While wealthy consumers have been hanging out at Tesla Motors showrooms to consider buying the expensive Model S, some fleet managers are becoming more interested in buying alternative power vehicles as well. The environmental benefits are there, but the economic figures makes sense, too.
"The main reason we made the decision to transfer to an alternative-fuel fleet is to keep our carbon footprint as low as possible, but it's definitely helping the bottom line," Kelso Ingraham, operations and logistics manager at snack-food maker SunRidge Farms, told Terra. The company has saved 33 percent on fuel costs thanks to its hybrid electric vehicles.
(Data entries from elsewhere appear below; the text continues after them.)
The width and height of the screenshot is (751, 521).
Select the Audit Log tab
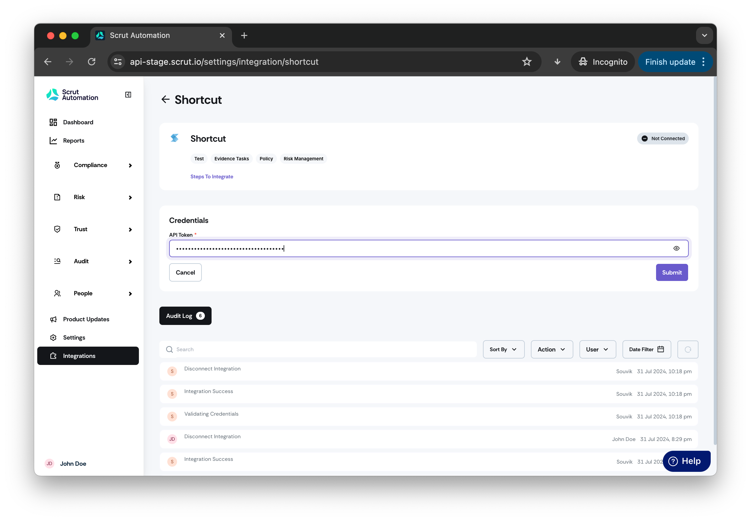185,316
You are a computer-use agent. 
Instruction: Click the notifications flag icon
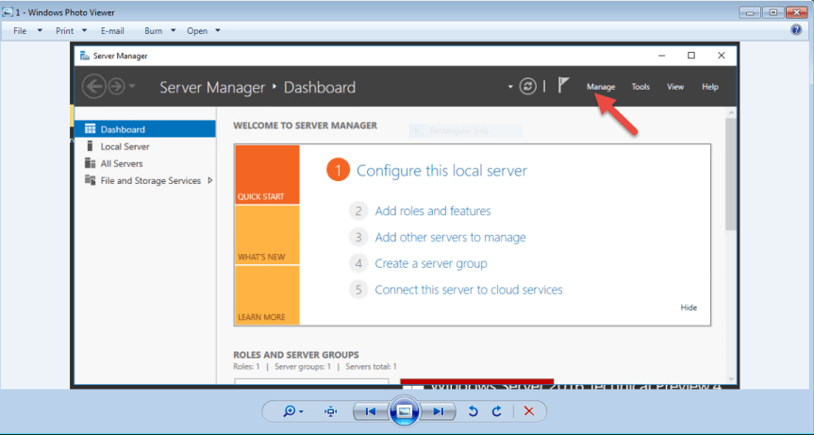(x=563, y=86)
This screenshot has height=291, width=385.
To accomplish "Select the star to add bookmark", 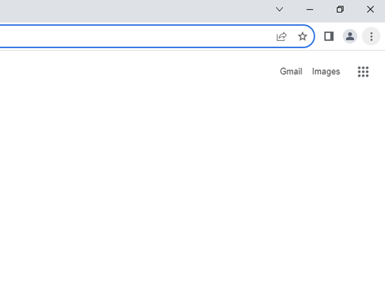I will [302, 37].
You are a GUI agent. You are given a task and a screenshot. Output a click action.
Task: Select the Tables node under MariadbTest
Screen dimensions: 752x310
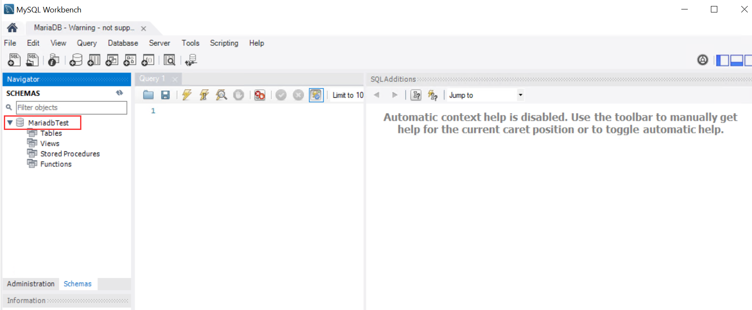tap(51, 133)
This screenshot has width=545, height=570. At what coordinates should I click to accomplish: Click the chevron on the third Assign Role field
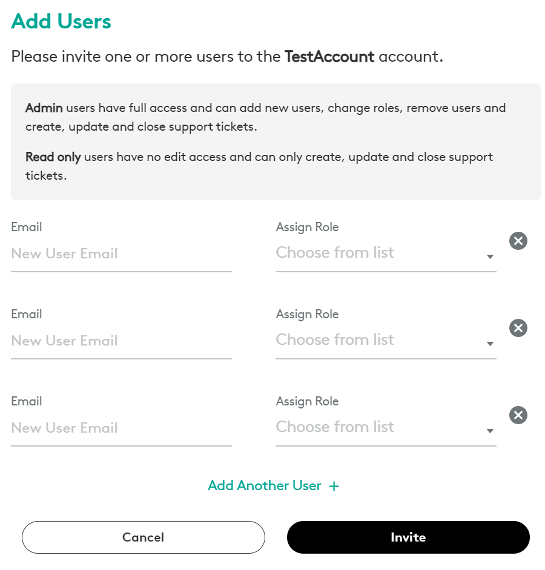coord(491,431)
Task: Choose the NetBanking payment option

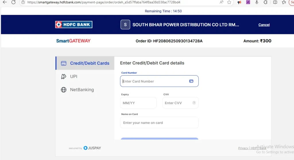Action: pyautogui.click(x=85, y=90)
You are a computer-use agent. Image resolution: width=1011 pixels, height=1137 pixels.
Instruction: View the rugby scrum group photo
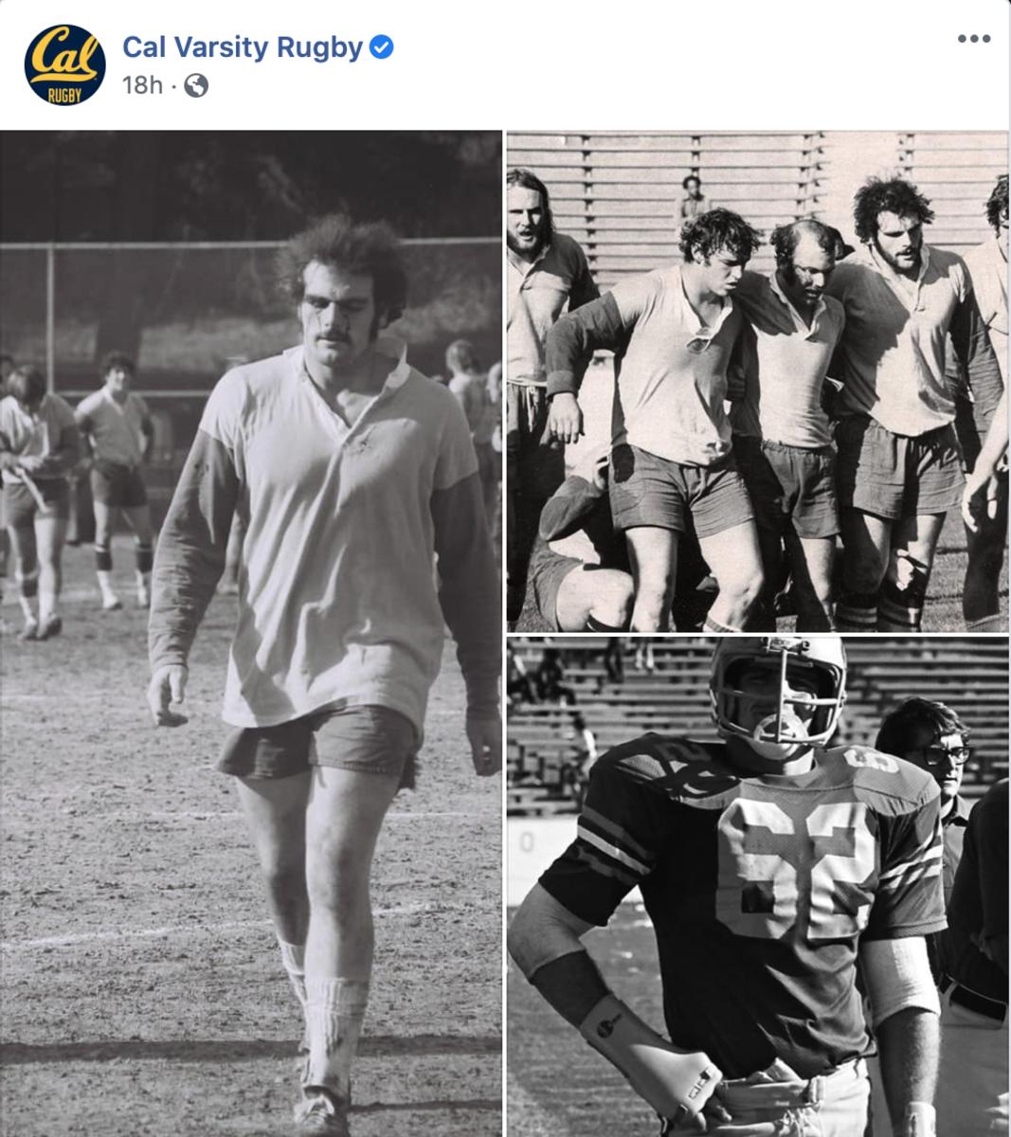tap(757, 381)
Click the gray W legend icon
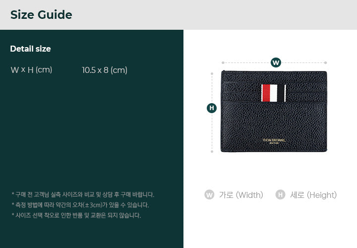The height and width of the screenshot is (248, 357). click(209, 195)
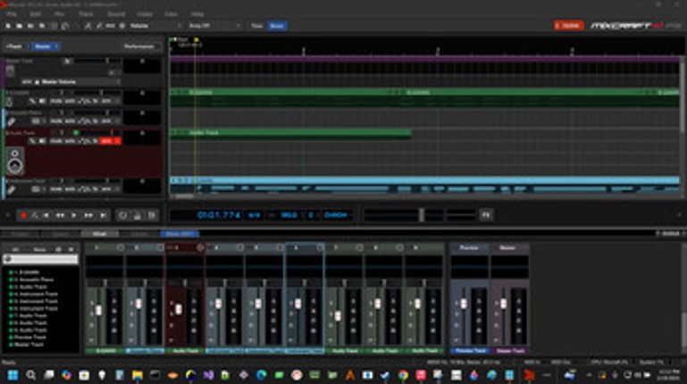The image size is (687, 384).
Task: Open the FX button next to the master meter
Action: [x=486, y=214]
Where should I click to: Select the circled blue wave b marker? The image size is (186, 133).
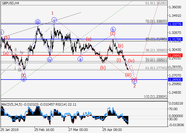tap(113, 29)
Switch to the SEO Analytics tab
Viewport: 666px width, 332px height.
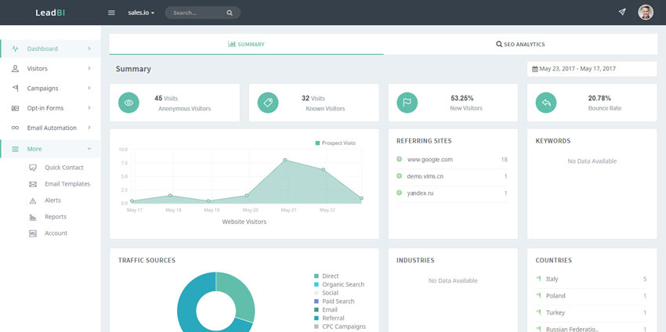pos(520,45)
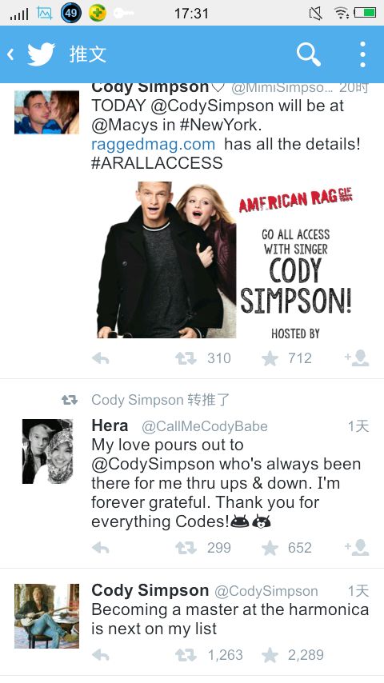The width and height of the screenshot is (384, 683).
Task: Tap the back arrow in header
Action: (x=10, y=54)
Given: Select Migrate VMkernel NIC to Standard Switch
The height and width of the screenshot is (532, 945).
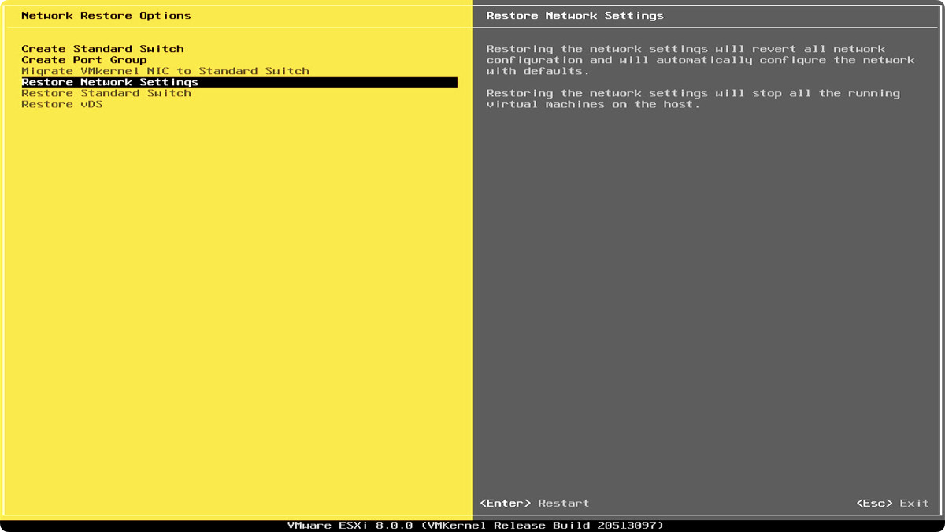Looking at the screenshot, I should pyautogui.click(x=165, y=71).
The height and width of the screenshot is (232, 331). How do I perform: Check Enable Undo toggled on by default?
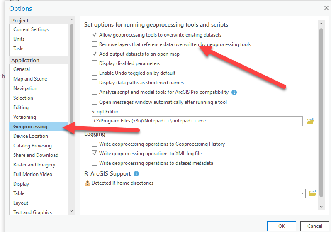95,73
Benefits making alternative fuel vehicles more attractive to fleets and consumers are federal tax incentives up to $7,500 per vehicle, decreasing sticker prices, record breaking gasoline prices, high mileage vehicles, access to carpool lanes and a growing fueling infrastructure. The number of vehicles is getting more diverse and numerous, too. This selection includes all-electric and plug-in hybrid electric vehicles, hybrids, and natural gas, propane, clean diesel, hydrogen, ethanol, and biodiesel powered vehicles. If you're getting ready to do homework on lifecycle costs for alternative fuel vehicles, here's an "Alt-Buyers Guide":
- US Department of Energy website offers a comprehensive overview of alternative fuels and vehicle options, case studies, reports, links to interactive maps and other resources.
- FuelEconomy.gov offers mileage and cruising range information on most AFVs, including a simple cost calculator.
- Consumer Energy Center and the Department of Energy site's laws and incentives section are good for researching tax credits, rebates and grants from federal and state agencies.
- Check out AltFuelPrices for a map with AFV refueling and recharging stations that includes CNG, biodiesel, hydrogen and ethanol.